Training computers to learn and think like human to produce reliable results has been a topical study in Machine Learning (ML). Though there are several types of ML, for the sake of simplicity, we will focus only supervised learning in which we train the model with known dataset to make predictions and let the trained model predict new unseen data. Two different tasks under supervised learning are separated as classification and regression. They share the same concept of mapping inputs to outputs, but differ in the form of targets. For classification, the output is discrete or categorical, while the output is continuous or real numbers for regression. Attempting to create machine to reason like human, the mathematical models mimicking the human brain was introduced and has become commonly known as Neuron Network (NN). The idea of NN was first introduced in 1948 by Alan Turing [21] and has been developed further forming a series of algorithm having a neuron-like network. These networks are used to solve similar, but more complex, problems to other ML algorithms such as credit card fraud detection in financial sector [22] and an automated driving system in automotive industry [23]. Artificial Neural Network (ANN), Recurrent Neural Network (RNN) or Convolutional Neural Network are some examples of these neuron-like algorithms. Deeper networks yield higher accuracy and higher ability to data representation. However, it comes with large numbers of parameters which makes the models prone to overfitting or fail to generalize unseen data. This phenomenon is likely to happen when the model is very complex while training data is insufficient. Generally, deeper networks are deployed and they have far more parameters than LeNet [20] does. Overfitting phenomenon conflicts with objective of any ML algorithm where we need the trained model to perform well not only on training data, but also on the unseen data. To avoid such event, regularization is brought into play.

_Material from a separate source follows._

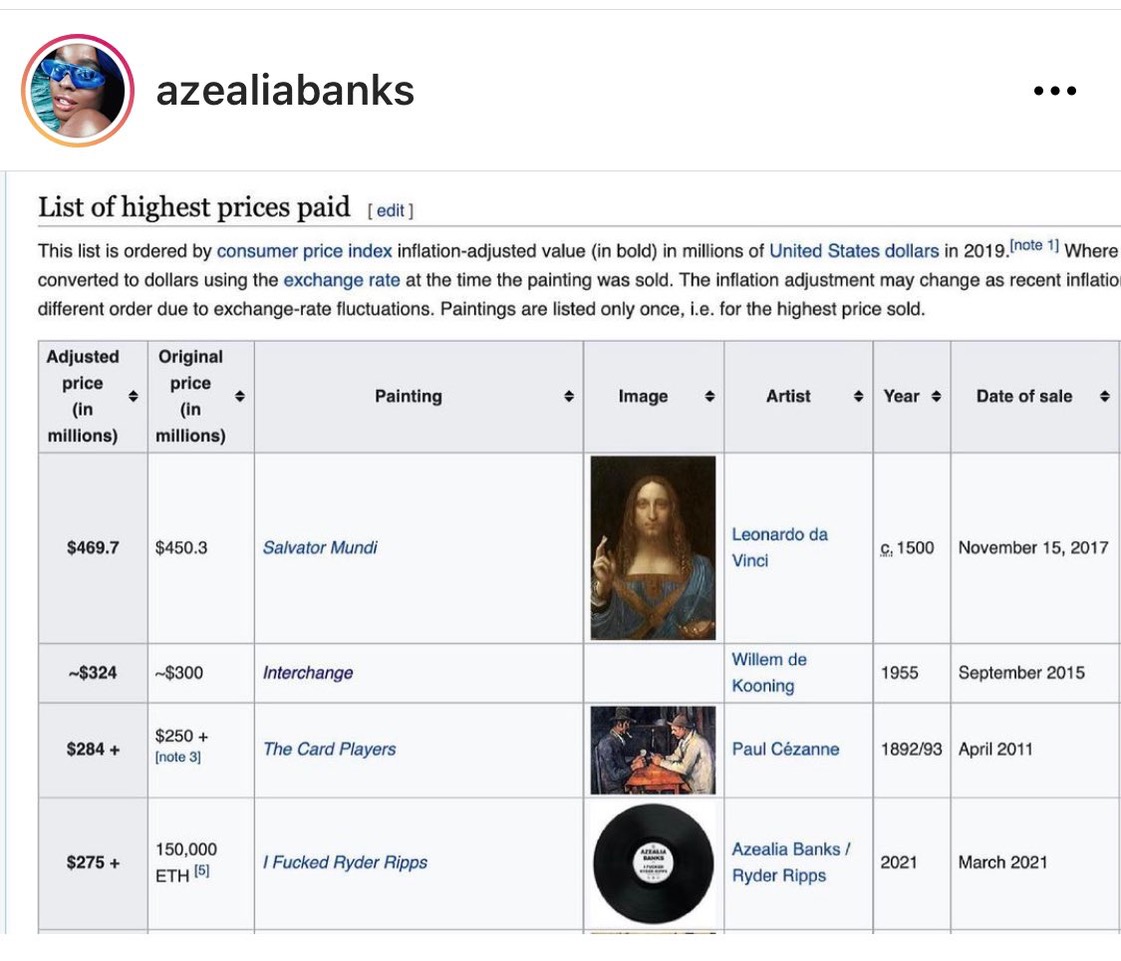Open the three-dot post options menu
The height and width of the screenshot is (961, 1121).
coord(1055,91)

In recent years, several regularization techniques have been developed to be applied to various parts of the network. Some techniques are applied to weight such as DropConnect [2] that drops the weight between connected nodes leaving the connected layer sparse but the node can still be active. $L_{2}$ -regularization or weight decay [16] , adds penalty term with a hyperparameter ( $\lambda$ ) to the error function resulting in weight decaying close to zero. Data augmentation [3] is used at the input layer to perform image transformation such as flipping, zooming, shifting and cropping. Dropout [4] can be implemented, for instance, at the hidden layers to reduce the dependence between neurons by randomly dropping out the nodes from the network. Penalizing confident output by [5] is done at the output layer which introduces negative entropy to the negative likelihood during training. Last example is from the latest novel idea concerns the loss layer. DisturbLabel(DL) [1] aims to attack the loss layer by randomly flipping the ground truth with a shared hyperparameter ( $\alpha$ ). Among the numbers of various regularization methods, DL is claimed as the novel algorithm attacking the loss layer for classification task. Its simplicity of implementation, yet proving the compelling result comparable to the widely known technique such as dropout, has convinced us to explore and generate new prospects inherited from this concept. In this paper, we improve the regularization technique on the loss layer for classification task and extend the idea onto regression task.

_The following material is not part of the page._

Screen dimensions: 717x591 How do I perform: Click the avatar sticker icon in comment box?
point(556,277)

For classification, we propose Directional Disturb Label (DDL) which is the method of selecting systematically which labels to disturb by excluding non-confident labels from the candidates based on cosine similarity. We show that this improvement can reduce misclassification rate comparing to the baseline and performs better with deeper network. Additionally, the experimental results reaffirm that there is no burden on the cooperation of DDL with other regularization methods. For regression, we propose DisturbValue(DV) and DisturbError(DE), the two novel methods developed from applying disturbing procedure of DL onto regression task. The experimental results show the efficiency of our methods. Our codes are available from the first author’s Github (https://github.com/kimy-de/DisturbMethods).

Our main contributions include:

1.

Propose model-agnostic noisy regularization methods.
2.

Improve DisturbLabel by filtering non-confident labels from the candidates of disturb labels.
3.

Demonstrate the robustness of our methods using 14 datasets.

2 Related Work

Regularization methods come in a wide variety of the areas of the neural network they are aimed at regularization can be imposed on weights, hidden or inputs nodes of the neural network, but regularizing within the loss layer is relatively new. Xie, Lingxi et al.[1] introduced DisturbLabel (DL) which is the first work investigating this area for convolutional neural networks.

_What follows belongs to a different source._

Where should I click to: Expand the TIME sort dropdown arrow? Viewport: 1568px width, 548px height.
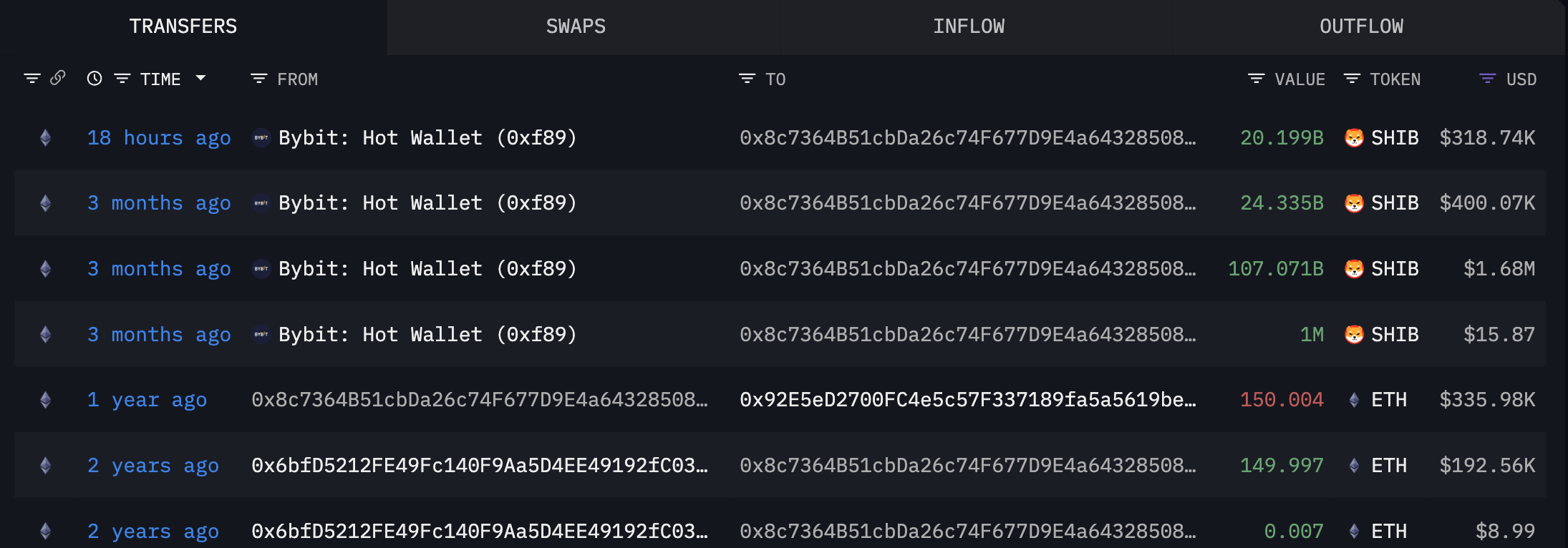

The closest method to DisturbLabel is label smoothing [18], which also perturbs the ground-truth labels by softening it to a vector of probabilities of belonging to each of the classes in the task, while DisturbLabel flips the label fully. As the authors point out, the main advantage of DisturbLabel is being stochastic while soft labelling is deterministic and therefore cannot provide the same strong regularization as by DisturbLabel.

Taejong Joo et al.[32] also perturbs ground-truth labels similarly to label smoothing, but use Bayesian approach, and instead of manipulating the labels directly, they consider the ground truth to be a random variable of a categorical probability over class labels rather than being given by the training label.

From recent findings on manipulating the labels, the mixup method [30] is one of the prominent. It suggests training a neural network on convex combinations of pairs of examples and their labels. Weizhi Li et al.[31] combine the label smoothing with the hypothesis that more confident predictions require stronger regularization (we also exploit this hypothesis in our work). They perform regularization via structural label smoothing, imposing various smoothing strength on clusters of data lying in different parts of feature space.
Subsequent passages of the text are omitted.